Have Cloud Data, will (can) Travel
Last month Israeli security forces imposed their right to examine your email at their border crossings; the initial panic was calmed by a clarification from the Israeli Attorney-General stating the specific circumstances for the search. Previously, in 2009, the United States imposed a right to search your electronic devices, and keep them for further examination, at border crossings too—without any suspicions of wrongdoing. Are these signs that our local data is no longer private when we travel?
State sponsored search of your devices, and data, now becomes the latest privacy worry for any international travellers; we’ve always been worried about malicious attempts to gain access to our data, or having our laptops stolen from airport security screening points, but now the case for travelling completely clean is made.
Many technology travellers I talk to have always maintained a set of clean equipment, which is only used on trips outside their native country. Before and after every trip their laptop, smartphone, and tablet get factory wiped and restored from a known good image. This is especially important when returning from a trip to ensure the platforms remain clean – those devices are also replaced more frequently than home devices, and are occasionally stripped to check for “extra hardware”.
If you’re wondering how you manage to work in such a sterile environment – have a think about how the cloud supports your remote working now. Keeping your data on your local hard drive isn’t the necessity it once was; it seems quite antiquated to me.
Cloud services that allow you to store your data online mean you’re only ever a click away from that data, and given the ubiquity of Internet access these days, that’s never a problem. Of course data stored in the Cloud isn't beyond the reach of search warrant of subpoena, but at least it's not local on your device being carried through a border crossing.
Email inboxes should remain empty until you’re safely through a border crossing, and on a known and trusted network. Once you’ve downloaded your recent email remember to remove the account and wipe the device before you leave the country too; there’s no sense taking the precaution for inbound border crossing and forgetting about the outbound.
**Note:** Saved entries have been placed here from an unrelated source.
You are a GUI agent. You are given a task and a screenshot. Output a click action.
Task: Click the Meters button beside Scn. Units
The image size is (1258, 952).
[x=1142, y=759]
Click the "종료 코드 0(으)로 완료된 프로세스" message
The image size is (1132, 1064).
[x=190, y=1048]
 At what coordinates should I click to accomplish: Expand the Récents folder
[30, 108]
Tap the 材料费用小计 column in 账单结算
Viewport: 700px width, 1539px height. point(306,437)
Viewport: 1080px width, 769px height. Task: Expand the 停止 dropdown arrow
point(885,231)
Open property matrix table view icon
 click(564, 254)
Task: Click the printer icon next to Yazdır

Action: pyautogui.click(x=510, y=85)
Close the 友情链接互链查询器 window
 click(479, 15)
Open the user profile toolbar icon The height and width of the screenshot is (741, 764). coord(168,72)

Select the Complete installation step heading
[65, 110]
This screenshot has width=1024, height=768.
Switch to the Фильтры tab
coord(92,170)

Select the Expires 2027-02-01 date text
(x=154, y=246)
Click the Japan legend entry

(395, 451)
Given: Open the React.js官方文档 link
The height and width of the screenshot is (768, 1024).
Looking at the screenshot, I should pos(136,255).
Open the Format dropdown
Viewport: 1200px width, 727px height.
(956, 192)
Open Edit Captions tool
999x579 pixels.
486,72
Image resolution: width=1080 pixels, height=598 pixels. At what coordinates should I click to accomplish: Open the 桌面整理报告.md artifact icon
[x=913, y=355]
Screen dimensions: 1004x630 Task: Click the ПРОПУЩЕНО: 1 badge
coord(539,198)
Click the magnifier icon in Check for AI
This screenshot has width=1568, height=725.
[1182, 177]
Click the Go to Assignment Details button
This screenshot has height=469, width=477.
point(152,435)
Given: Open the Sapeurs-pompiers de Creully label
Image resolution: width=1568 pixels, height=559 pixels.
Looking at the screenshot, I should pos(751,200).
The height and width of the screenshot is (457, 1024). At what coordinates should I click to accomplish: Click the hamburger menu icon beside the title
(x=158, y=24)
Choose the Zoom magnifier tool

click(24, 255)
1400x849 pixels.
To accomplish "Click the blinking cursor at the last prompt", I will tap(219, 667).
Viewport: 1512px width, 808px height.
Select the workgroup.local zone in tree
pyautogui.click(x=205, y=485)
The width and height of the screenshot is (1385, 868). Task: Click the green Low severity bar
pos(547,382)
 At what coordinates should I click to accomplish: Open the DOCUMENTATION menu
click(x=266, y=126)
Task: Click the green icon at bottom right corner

The same applies to file data, leave your files in the cloud and only access them when it’s safe. Don’t store anything locally unless you can securely wipe the hard drive after use.
From an enterprise IT perspective; CISOs and CIOs should educate their users on how to handle such incidents, and of course draw up a policy for international travellers. It does occur to me that your IT department can help, by disabling your access to 'their' services on your devices until you give them the go ahead once safely at your destination. Deleting your stored passwords on devices would also prevent the access of data not stored locally.
For travellers the Cloud should now be as essential as your flight socks and money belt. As someone before me once said – “Don’t leave home without it”.